Age-related macular degeneration (AMD) is the leading cause of permanent central vision loss in adults over 65 in the developed world. It affects the macula, the central retina responsible for sharp, color, and detail vision. As a CPO, you will assist with AMD monitoring and treatment in virtually every ophthalmic practice that sees older patients.
Understanding Dry AMD
Dry AMD (also called non-neovascular or atrophic AMD) accounts for approximately 85 to 90% of all AMD cases. It is characterized by the accumulation of drusen, yellowish deposits between the retinal pigment epithelium (RPE) and Bruch's membrane. Drusen are classified by size:
- Small drusen (less than 63 microns): Common with normal aging, low risk of progression.
- Intermediate drusen (63 to 125 microns): Moderate risk of progression to advanced AMD.
- Large drusen (over 125 microns): High risk; indicates intermediate AMD.

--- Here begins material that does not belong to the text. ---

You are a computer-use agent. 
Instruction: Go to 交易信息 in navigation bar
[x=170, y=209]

As dry AMD advances, the RPE cells gradually die, leading to geographic atrophy (GA), well-defined areas of RPE and photoreceptor loss. Geographic atrophy progresses slowly and causes gradual central vision loss. There is no treatment that reverses geographic atrophy, though research is ongoing.
Understanding Wet AMD
Wet AMD (neovascular AMD) accounts for only 10 to 15% of cases but is responsible for the majority of severe vision loss from AMD. It occurs when abnormal new blood vessels (choroidal neovascularization, CNV) grow from the choroid through Bruch's membrane under or into the retina. These abnormal vessels are fragile and leak fluid and blood, causing rapid damage to the macula.

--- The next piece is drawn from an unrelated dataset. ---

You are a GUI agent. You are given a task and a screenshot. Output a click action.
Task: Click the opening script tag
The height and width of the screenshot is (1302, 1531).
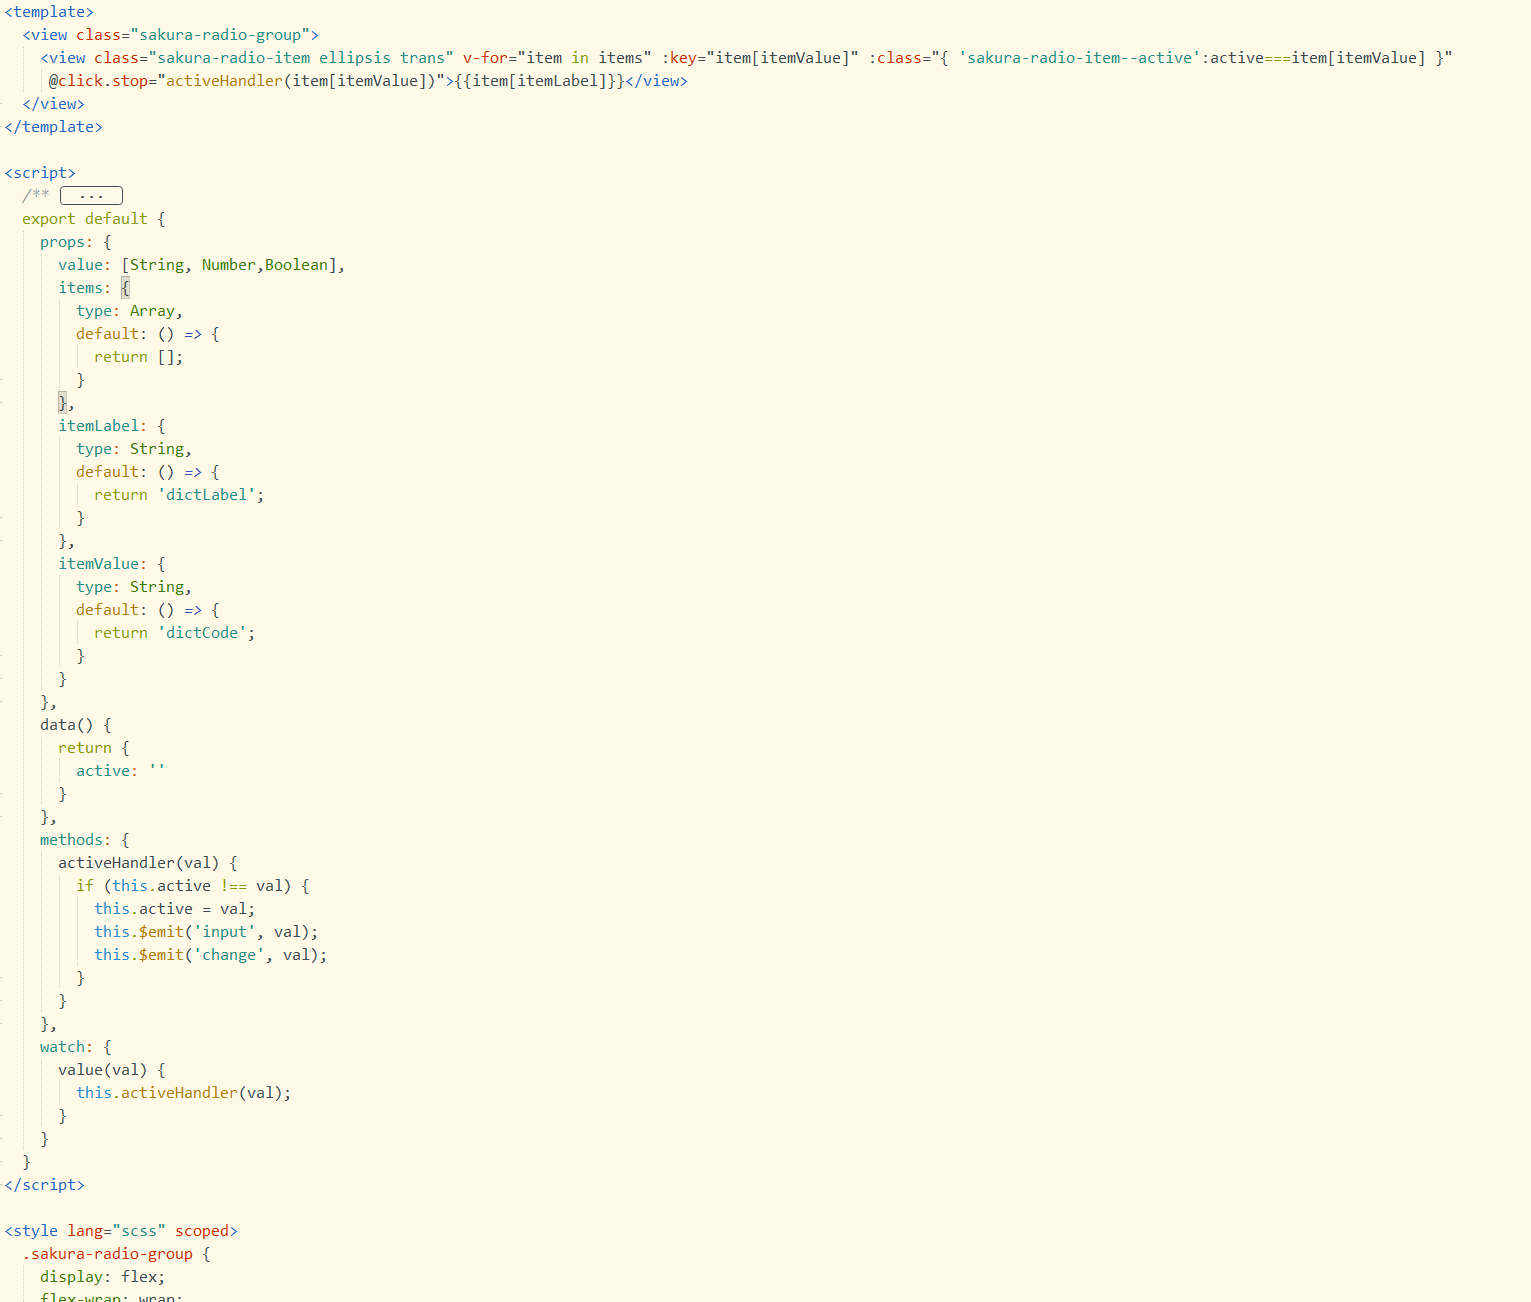pyautogui.click(x=40, y=173)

Symptoms of wet AMD include:
- Sudden distortion of straight lines (metamorphopsia)
- A dark or blurry spot in central vision
- Colors appearing washed out or dim
- Rapid change in vision over days to weeks
The Amsler Grid
The Amsler grid is a simple monitoring tool for AMD patients. It consists of a grid of horizontal and vertical lines with a central fixation dot. The patient covers one eye and looks at the central dot, reporting any distortion, wavy lines, blurry areas, or missing areas in the grid. AMD patients should check their Amsler grid daily at home and contact the office immediately if they notice changes. The CPO may administer and document Amsler grid testing at office visits.
Treatment: Anti-VEGF Injections
Wet AMD is treated with intravitreal injections of anti-VEGF agents (bevacizumab, ranibizumab, aflibercept, faricimab) that block vascular endothelial growth factor, the protein driving abnormal vessel growth. Injections are given every 4 to 12 weeks, often on a treat-and-extend protocol where the interval between injections is gradually extended based on response. Anti-VEGF treatment can stabilize and, in many patients, improve vision, but requires long-term ongoing therapy.
Dry AMD with geographic atrophy now has approved treatments: complement inhibitors (pegcetacoplan and avacincaptad pegol) delivered by intravitreal injection to slow GA progression.
The CPO Role in AMD Care
- Obtain and document best-corrected visual acuity at every visit.
- Administer and document Amsler grid testing.
- Assist with OCT (optical coherence tomography) imaging to assess fluid and drusen.
- Prepare patients for intravitreal injections and assist post-injection care.
- Educate patients about home Amsler grid monitoring and the importance of reporting new symptoms promptly.
- Discuss AREDS2 vitamin supplementation for eligible patients.
Key Takeaways
- Dry AMD (85-90% of cases) is characterized by drusen and slowly progressive geographic atrophy; AREDS2 vitamins reduce progression risk.
- Wet AMD (10-15% of cases) causes rapid central vision loss from choroidal neovascularization; treated with anti-VEGF intravitreal injections.
- New metamorphopsia or sudden vision change in an AMD patient is urgent; notify the physician immediately.
- The Amsler grid is the primary home monitoring tool; abnormalities require prompt evaluation.
- OCT is the key imaging modality for detecting and monitoring subretinal and intraretinal fluid in wet AMD.